S’il y a, en civilisation du déclin de la valeur de la force de travail : capitalisme neuf, il ne lui faut pas supporter la concurrence du traditionnel. Le nécessaire sabordage de l’ancien pour le nouveau trouverait spectacle idéal — puisque tout doit être spectacle — dans une unique crise globale. (La fonction du spectacle ici est la mystification et faire passer un enlaidissement pour une valeur : On peut questionner là dessus le sens d’applaudir collectivement aux fenêtres, spontanéité dont la fonction était initialement critique devenue une institution promue par l’autorité dont l’effet par l’héroïsation est la normalisation d’un déplacement inacceptable dans la situation du personnel de santé.. Debord en dirait : « … la révolte purement spectaculaire (…) l’insatisfaction elle-même devenue marchandise » !)
· · · ·
Objectifs ▸
a) Traduisez en anglais cette phrase de l'extrait sur le spectacle et le capitalisme : « Le nécessaire sabordage de l’ancien pour le nouveau trouverait spectacle idéal — puisque tout doit être spectacle — dans une unique crise globale. »
b) Répondez brièvement à ces questions sur l'extrait du document :
(i) Quelle fonction l'extrait attribue-t-il au spectacle ?
(ii) Quel geste collectif l'auteur propose-t-il de questionner ?
(iii) Quel penseur est cité à la fin ?
c) Poursuivez le texte sur le spectacle et le capitalisme à partir de sa dernière phrase.

Enregistrements conservés ▸
· · · ·
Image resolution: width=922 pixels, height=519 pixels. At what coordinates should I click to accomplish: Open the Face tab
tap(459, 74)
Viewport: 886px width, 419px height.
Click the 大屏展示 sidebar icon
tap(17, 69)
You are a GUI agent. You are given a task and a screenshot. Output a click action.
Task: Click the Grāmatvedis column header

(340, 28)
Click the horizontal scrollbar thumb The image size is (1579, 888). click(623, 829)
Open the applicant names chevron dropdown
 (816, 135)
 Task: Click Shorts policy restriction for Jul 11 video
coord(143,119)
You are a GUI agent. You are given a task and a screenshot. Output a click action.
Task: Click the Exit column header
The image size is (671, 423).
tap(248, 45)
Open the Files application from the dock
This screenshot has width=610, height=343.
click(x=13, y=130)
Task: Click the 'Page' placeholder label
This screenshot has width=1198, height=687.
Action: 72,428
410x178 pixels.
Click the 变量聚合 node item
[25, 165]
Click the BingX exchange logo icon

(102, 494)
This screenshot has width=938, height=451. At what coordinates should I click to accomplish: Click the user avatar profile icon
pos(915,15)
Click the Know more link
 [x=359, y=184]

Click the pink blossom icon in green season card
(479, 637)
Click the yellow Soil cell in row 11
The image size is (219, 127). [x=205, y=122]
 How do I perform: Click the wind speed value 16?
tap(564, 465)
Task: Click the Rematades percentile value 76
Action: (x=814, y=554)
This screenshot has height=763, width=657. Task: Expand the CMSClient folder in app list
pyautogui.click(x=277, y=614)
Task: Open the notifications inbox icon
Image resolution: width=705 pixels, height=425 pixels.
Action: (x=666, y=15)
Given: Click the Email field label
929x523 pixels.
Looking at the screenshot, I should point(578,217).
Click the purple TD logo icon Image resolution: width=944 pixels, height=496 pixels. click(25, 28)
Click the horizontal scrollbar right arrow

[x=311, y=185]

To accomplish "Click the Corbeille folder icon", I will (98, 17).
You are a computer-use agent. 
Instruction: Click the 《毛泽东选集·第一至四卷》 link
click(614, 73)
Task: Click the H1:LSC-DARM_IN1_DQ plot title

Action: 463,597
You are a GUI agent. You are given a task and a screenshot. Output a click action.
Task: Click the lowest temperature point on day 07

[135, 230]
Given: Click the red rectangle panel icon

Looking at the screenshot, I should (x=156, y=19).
· · · ·
Réponses aux consignes ▸
a) The necessary scuttling of the old for the new would find its ideal spectacle (since everything must be spectacle) in a single global crisis.

b)
(i) La mystification, et faire passer un enlaidissement pour une valeur.
(ii) Applaudir collectivement aux fenêtres.
(iii) Debord.

c)
Considérons donc la mue structurelle à hâter d’un système au taux de profit devenu trop bas dans la circonstance de « suraccumulation » ou de production rendue irrationnelle (C’est l’esprit magique du capitalisme dont l’expression est qu’on ait vu, quand on fut obligé de restreindre les échanges humains, des avions voler sans passagers pour permettre à leur compagnie de se survivre). Il faudrait à ce système, à repartir sur un nouveau cycle d’accumulation du capital débarrassé dans un feu d’artifice (artifice a ici tout son sens) du travail désormais mort et de son stock matériel, psychologique et moral. (Mais s’il a une dynamique interne, une force quasi tellurique qui oeuvre à sa perpétuation; le capitalisme ne se sauve pas lui même. L’histoire de ses crises de ruptures structurelles à résorber a montré que ce sont Etats et institutions qui actent son maintien systématiquement; chaque fois par un dégagement pour lui de la possibilité d’un déplacement vers le territoire inédit identifié, propice à ménager son invasivité).
La théorie de l’effondrement maîtrisé du capitalisme comme mesure de gestion de la baisse tendancielle du taux de profit — théorie dont le père est, il faut le rappeler, Marx lui même — appliquée en calque sur l’actualité de la crise sanitaire ne ferait pas que le choux gras du conspirationnisme. Elle permet d’articuler conceptuellement; par la radicalité des oppositions spatiales intérieur/ extérieur, humain/ machinique et ville/ périphérie, qu’elle favorise, la mise au pas du monde ancien par le capitalisme dominateur du réseau social dans le processus historicisé de résolution de la crise du capitalisme officiel et d’en extrapoler la dynamique.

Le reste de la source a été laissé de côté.